Flathead High School Principal Michele Paine didn’t know much about grand pianos when she started looking for one over a year ago to replace the stately Steinway that had previously been housed in the school’s auditorium since 1989 and will be used in performances at Flathead Valley Community College’s future concert venue.

Paine’s search revealed layers of nuances and rules for the industry that governs the instrument, which is regarded as the backbone of the high-level concert scene.

“I started researching a year and a half ago, and the world of concert pianos is pretty fascinating,” Paine said.

Paine contacted Steinway & Sons, which manufactures and distributes grand pianos that it calls the “gold standard of musical instruments, representing over 160 years of dedication to craftsmanship and uncompromised expression.” A current-year new Model D was priced at $150,000, a bit hefty for the school’s budget.

But Paine’s journey then led her to Ronen Segev, who runs a used piano business called Park Avenue Pianos in New York City. Through Segev, Paine was able to secure a like-new Steinway 2007 Model D for $88,000, including the cost of transporting the nine-foot-wide, half-ton behemoth cross country from New York, where it had sat lightly used in the original owner’s high-end apartment.

“I was just so happy to find this dealer,” she said on June 25, the day the piano was delivered to the auditorium, adding that the instrument was well taken care of and received positive reports from a professional inspector.

Over the decades, Flathead High School has been a somewhat unlikely performance cornerstone in Northwest Montana, thanks to both its large 1930s auditorium, which was recently remodeled, and the presence of a Steinway concert piano.

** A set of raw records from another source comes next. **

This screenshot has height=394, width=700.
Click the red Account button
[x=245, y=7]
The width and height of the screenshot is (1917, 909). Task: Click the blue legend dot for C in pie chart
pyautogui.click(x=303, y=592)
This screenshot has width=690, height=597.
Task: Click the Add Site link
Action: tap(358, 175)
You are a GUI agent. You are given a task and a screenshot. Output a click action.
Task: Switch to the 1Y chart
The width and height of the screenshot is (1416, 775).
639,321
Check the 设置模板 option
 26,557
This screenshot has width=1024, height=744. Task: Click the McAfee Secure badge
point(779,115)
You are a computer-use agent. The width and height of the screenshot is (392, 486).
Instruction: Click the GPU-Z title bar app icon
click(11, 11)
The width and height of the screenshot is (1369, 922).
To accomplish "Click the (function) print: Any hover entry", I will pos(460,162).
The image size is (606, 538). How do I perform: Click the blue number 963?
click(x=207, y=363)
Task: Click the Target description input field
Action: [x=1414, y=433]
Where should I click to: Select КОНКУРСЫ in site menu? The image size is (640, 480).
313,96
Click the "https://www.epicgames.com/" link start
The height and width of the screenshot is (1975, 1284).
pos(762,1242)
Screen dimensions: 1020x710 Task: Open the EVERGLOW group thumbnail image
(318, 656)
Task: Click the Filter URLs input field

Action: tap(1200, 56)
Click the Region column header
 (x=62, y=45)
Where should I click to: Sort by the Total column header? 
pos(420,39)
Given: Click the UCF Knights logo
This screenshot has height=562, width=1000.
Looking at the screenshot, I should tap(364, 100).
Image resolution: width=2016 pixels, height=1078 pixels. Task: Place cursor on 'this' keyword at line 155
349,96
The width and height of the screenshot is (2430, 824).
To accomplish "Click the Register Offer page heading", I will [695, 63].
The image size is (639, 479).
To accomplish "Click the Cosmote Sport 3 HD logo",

That instrument was owned by an organization first called Flathead Community Concert Association and later Flathead Valley Live On Stage, which dissolved in 2018, at which point the piano was donated to Glacier Symphony, Orchestra and Chorale.

Glacier Symphony featured the piano during its 2019-2020 “The Year of the Piano” season, with acclaimed pianists from across the world performing on it, and the instrument will eventually move on to the new FVCC performance hall.

Under an agreement, the high school housed the 1970s-era Steinway beginning in 1989, carrying insurance on the valuable musical centerpiece while being allowed to use it for school purposes, including its own music and performing arts programs and shows. Numerous other musicians, including luminaries such as famed pianist George Winston, have played the piano at performances held at the auditorium.

“It was great for the school and for the community to have that piano, but it never belonged to us,” Paine said. “It’s always been hanging over our heads. I’m excited that we’re finally getting a piano that will be ours and be in our auditorium for generations.”

Paine isn’t sure how many other high schools in Montana have their own concert pianos, but it can’t be a lot. One uniquely qualifying factor for Flathead High is the design and spaciousness of its auditorium, which allows for the huge piano to sit protected in a container off-stage and wheeled onstage for performances.

“We’re fortunate with the auditorium size we have that a nine-foot piano can fit in there,” Paine said. “We think we’re unusual that way as far as high schools go.”

A $43,000 allocation from a school district interlocal fund and fundraisers predominantly paid for the piano, with a little scraped together out of the school’s activities and building funds after a big fundraiser on May 9 was canceled due to COVID-19.

“I’m just excited as a principal that we’re doing something to improve our school and enhance our music and performing arts programs,” Paine said. “It’s important for our fine arts and for our community. It’s going to be something that will last for generations.”